What lines in the listing include "Paredes"? Return a copy of each.

═════ Dataset content ═════

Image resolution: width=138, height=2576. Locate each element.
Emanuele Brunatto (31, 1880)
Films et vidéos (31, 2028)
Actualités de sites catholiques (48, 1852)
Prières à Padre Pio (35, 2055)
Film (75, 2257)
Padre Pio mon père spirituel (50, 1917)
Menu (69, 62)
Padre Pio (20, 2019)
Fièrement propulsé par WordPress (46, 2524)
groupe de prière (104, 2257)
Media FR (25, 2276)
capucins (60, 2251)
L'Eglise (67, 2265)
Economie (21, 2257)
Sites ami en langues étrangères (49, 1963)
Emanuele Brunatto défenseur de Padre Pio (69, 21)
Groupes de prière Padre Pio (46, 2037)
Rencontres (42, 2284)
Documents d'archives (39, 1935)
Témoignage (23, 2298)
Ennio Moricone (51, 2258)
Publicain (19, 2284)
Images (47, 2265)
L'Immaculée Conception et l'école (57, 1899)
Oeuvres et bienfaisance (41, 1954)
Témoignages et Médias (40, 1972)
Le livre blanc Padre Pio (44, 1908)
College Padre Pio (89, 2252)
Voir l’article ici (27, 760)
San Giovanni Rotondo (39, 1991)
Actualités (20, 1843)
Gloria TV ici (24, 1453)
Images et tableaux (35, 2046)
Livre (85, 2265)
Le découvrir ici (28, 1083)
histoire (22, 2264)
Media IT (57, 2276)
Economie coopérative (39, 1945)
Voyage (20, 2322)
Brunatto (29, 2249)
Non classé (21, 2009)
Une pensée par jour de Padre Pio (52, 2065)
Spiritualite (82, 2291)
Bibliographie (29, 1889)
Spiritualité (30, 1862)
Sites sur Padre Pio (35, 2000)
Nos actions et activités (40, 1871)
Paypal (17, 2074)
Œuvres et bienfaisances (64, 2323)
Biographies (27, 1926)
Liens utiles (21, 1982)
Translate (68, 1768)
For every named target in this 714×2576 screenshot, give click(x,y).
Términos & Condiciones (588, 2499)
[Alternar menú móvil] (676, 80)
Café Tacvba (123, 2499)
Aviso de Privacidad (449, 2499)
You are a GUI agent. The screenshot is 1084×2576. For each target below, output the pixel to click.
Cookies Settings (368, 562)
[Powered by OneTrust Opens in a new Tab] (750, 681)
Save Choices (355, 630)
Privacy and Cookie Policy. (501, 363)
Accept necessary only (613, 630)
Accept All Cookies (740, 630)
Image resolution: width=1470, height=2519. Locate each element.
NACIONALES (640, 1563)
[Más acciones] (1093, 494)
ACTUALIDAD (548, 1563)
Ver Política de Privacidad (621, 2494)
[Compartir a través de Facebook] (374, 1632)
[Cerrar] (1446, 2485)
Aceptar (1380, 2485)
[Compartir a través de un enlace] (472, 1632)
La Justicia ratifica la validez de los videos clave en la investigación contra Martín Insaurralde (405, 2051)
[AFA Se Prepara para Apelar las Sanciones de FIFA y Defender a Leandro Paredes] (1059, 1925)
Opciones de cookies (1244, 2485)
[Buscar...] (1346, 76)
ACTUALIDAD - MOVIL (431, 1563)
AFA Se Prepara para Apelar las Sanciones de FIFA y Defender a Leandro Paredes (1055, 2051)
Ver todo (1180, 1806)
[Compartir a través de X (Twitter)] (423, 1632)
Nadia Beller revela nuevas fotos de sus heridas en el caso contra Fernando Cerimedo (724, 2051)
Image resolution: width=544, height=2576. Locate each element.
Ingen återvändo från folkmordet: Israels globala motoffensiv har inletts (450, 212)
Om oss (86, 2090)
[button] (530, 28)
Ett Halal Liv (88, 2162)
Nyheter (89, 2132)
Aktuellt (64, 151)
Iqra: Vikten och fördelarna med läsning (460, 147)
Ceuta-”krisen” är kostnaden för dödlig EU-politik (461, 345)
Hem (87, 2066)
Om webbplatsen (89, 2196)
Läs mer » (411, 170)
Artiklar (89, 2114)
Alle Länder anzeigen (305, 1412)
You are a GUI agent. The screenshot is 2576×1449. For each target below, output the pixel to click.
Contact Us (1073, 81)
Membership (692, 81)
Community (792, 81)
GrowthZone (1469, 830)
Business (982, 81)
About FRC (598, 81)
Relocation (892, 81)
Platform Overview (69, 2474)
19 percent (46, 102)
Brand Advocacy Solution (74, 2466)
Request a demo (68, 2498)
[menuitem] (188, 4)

═════

» **Response box**
[AFA Se Prepara para Apelar las Sanciones de FIFA y Defender a Leandro Paredes] (1059, 1925)
AFA Se Prepara para Apelar las Sanciones de FIFA y Defender a Leandro Paredes (1055, 2051)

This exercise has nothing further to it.